In 2004 super funds held shares equivalent to around 25 per cent of the ASX market capitalisation, with this percentage increasing to a relatively modest amount to 31 per cent in 2019. Super funds do not dominate investments in the ASX.

Funds have cut their allocation to domestic listed shares from 33 per cent to 22 per cent on average over the 15 year period and the allocation is likely to fall further in the future. By 2030 superannuation funds are likely to still own less than 35 per cent of the overall market capitalisation of the ASX.

Super funds have been looking for the best available investments and the benefits of diversification.

They have increased allocations to international shares, infrastructure, hedge funds, unlisted equity, and unlisted property amongst other things. This has at times led to concerns by the traditional owners of super normal profits from private equity, that is, overseas based hedge funds and venture capital funds.

The superannuation sector is not very concentrated relative to other parts of the financial sector, with even the largest funds responsible for less than 5 per cent of total assets under management, with domestic shareholdings equivalent to less than 2 per cent of ASX capitalisation.

Although sometimes super funds will vote in similar ways, this is usually on the basis of advice from advisory bodies and is based on improving corporate governance getting the best possible outcomes for shareholders and fund members.

Super funds take their responsibilities as shareholders seriously, applying appropriate corporate governance principles to how they vote and deal with companies.

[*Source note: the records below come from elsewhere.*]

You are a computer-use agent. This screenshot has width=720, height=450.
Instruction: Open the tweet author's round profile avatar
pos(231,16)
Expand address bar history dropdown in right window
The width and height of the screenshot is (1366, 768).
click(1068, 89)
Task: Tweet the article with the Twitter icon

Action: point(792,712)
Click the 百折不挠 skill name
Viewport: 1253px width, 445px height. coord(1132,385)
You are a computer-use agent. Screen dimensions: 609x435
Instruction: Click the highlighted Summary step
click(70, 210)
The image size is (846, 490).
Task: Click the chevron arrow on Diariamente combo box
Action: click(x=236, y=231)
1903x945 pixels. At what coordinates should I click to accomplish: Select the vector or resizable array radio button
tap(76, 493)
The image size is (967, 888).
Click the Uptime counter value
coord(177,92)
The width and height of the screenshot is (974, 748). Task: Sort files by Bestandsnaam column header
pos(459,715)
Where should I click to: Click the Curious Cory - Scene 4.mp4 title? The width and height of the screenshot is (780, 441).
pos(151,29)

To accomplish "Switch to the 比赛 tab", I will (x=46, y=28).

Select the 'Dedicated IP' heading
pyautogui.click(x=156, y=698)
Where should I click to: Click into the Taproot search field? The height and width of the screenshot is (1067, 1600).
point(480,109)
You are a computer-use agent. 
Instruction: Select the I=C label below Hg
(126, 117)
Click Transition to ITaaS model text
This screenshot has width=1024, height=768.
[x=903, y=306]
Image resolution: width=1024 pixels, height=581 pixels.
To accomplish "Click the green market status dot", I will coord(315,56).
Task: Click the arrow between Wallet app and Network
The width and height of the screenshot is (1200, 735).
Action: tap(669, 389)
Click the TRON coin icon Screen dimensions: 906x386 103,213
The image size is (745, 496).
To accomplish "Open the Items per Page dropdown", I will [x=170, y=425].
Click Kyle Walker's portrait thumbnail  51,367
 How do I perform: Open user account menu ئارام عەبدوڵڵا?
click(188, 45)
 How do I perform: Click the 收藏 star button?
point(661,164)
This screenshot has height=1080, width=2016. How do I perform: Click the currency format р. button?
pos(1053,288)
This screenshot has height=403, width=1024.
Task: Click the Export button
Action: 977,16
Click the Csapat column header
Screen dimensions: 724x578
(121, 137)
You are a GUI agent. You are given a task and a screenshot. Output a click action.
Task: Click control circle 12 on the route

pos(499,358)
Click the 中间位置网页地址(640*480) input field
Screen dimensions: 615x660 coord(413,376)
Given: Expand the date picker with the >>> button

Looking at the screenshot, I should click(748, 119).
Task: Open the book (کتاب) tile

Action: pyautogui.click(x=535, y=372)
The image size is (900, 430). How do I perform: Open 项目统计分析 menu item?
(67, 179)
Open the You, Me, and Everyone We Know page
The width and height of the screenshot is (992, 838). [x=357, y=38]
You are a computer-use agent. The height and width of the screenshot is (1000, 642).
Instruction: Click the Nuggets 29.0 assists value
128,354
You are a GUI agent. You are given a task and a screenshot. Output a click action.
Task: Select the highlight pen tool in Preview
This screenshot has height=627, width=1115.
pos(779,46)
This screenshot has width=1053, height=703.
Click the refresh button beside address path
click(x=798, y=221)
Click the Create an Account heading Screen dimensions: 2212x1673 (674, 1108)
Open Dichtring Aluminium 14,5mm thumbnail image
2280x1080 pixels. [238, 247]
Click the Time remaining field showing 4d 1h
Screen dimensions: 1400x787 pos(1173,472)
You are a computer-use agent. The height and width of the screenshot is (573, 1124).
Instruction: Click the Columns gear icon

While this is not always a comfortable experience for company boards, responsibility to shareholders can and does lead to better outcomes for companies and their shareholders.

Integration of ESG considerations into investment decisions is hardly anything new, but just how far trustees should go is a matter for debate.

The underlying arguments about the duties and responsibilities have bounced about ever since the case of Cowan v Scargill back in 1985.

It is clear that factors which will impact on the future financial performance of an investment can properly be taken into account by trustees. Bad corporate governance or investment in areas where future developments, if unchecked, will lead to poorer financial outcomes are examples of this.

A bit trickier is when future developments are already built into the price of an asset, or where ethical concerns loom stronger than financial.

Not investing in a company that relies on forced labour in an overseas country may seem clear enough on the financial and other risks involved, but other situations are less clear cut. What about an investment in a company that pays poorly overseas and locks its workers into firetraps to avoid stock being pilfered? What about a company that is flouting local employment laws? What about a company that is lawfully replacing employees with contractors?

One thing is clear; debate and discussion about the proper role of superannuation funds as responsible investors will continue in the months and years ahead.